American college basketball season

The 2024–25 Jackson State Lady Tigers basketball team represented Jackson State University during the 2024–25 NCAA Division I women's basketball season. The Lady Tigers, led by first-year head coach Margaret Richards, played their home games at the Williams Assembly Center as members of the Southwestern Athletic Conference (SWAC).

==Previous season==
The Lady Tigers finished the 2023–24 season 26–7, 18–0 in SWAC play, to win the SWAC regular season championship. As a No. 1 seed in the WAC tournament, they defeated Prairie View A&M, Arkansas–Pine Bluff and Alcorn State to win the SWAC tournament. As a result, they received an automatic bid to the NCAA touruament as a No. 14 seed in the Portland Regional 3, where they lost in the first round to UConn.

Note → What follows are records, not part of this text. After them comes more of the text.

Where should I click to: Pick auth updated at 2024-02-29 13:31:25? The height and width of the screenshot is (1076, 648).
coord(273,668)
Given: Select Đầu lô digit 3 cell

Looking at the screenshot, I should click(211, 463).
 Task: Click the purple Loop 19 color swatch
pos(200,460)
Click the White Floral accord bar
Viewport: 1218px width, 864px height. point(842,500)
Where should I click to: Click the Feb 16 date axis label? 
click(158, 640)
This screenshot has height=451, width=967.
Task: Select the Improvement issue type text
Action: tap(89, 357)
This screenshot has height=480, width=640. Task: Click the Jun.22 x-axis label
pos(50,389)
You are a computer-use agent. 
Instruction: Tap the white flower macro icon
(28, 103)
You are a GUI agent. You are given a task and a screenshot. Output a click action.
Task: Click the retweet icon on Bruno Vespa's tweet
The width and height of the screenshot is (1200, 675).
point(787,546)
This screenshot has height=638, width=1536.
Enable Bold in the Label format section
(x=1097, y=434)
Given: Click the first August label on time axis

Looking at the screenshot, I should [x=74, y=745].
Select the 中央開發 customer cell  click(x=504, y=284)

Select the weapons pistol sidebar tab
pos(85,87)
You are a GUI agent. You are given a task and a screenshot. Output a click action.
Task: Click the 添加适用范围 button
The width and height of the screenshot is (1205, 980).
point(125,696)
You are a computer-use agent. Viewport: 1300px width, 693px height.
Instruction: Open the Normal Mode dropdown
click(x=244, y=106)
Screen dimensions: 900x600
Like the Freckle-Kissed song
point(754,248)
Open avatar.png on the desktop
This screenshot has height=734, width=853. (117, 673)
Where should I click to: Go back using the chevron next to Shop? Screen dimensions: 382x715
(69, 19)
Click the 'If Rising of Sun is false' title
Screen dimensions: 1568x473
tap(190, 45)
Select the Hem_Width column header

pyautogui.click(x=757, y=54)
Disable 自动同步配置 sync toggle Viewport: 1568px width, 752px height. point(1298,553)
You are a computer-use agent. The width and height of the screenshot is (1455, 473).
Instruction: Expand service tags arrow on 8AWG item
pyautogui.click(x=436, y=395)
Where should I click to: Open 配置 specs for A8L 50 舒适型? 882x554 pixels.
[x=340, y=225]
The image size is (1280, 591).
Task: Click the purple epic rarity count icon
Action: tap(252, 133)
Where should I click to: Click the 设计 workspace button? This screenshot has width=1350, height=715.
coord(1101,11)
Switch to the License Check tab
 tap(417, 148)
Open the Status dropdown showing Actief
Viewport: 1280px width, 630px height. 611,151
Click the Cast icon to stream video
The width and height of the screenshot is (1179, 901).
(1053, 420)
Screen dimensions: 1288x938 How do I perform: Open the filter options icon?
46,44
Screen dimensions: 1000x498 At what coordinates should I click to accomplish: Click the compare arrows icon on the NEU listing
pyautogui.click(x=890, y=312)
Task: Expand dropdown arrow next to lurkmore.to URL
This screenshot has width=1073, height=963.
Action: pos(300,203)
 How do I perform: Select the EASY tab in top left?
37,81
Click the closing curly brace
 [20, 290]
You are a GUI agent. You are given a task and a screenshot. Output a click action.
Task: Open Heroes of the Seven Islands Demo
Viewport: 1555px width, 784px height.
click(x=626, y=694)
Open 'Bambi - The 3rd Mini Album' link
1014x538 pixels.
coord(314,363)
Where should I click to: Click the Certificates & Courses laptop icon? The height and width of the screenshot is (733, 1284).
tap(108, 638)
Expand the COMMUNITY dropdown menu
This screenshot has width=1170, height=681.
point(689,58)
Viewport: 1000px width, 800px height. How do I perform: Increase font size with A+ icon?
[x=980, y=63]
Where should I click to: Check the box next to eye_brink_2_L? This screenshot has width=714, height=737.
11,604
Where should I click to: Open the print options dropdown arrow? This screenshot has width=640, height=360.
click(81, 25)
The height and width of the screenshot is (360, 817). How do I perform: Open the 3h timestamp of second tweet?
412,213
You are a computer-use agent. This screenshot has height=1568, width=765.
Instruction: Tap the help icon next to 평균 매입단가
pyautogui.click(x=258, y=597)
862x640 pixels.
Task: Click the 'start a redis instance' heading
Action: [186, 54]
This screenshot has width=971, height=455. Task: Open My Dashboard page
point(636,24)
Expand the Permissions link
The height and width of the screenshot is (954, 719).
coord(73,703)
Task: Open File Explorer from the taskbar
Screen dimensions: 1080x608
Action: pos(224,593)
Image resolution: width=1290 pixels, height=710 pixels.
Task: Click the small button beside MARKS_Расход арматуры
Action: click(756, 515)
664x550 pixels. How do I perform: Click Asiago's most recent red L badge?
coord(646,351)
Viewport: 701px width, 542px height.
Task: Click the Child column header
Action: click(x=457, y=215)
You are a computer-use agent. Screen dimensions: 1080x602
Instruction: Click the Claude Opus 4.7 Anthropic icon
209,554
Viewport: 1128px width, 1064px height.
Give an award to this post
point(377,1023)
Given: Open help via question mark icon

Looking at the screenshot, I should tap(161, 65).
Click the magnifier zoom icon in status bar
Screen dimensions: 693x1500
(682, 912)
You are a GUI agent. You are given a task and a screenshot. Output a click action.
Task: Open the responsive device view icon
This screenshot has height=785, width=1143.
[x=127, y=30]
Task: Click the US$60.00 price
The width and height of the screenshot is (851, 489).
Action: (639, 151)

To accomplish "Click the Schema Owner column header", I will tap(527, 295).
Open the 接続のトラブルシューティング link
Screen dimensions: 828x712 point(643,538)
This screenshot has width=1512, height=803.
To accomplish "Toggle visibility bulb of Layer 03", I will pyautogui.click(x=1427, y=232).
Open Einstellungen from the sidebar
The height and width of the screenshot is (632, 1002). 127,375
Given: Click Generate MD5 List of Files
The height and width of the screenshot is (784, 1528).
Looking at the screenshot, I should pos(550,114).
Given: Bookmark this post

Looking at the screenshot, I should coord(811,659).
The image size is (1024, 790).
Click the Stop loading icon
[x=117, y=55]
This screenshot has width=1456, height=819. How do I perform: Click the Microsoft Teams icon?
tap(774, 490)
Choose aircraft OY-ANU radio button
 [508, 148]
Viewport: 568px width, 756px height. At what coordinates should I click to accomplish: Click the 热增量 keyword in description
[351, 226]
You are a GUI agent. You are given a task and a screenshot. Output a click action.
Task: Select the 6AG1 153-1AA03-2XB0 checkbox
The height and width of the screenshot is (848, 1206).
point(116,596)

Reed left Jackson State on April 25, 2024, after six seasons for the head coaching job at Charlotte. Former Alabama A&M head coach Richards was hired as the Lady Tigers' new head coach on May 1, less than a month after being named assistant coach at Mercer.

==Preseason==
On September 19, 2024, the SWAC released their preseason coaches poll. Jackson State was picked to finish fourth in the SWAC regular season.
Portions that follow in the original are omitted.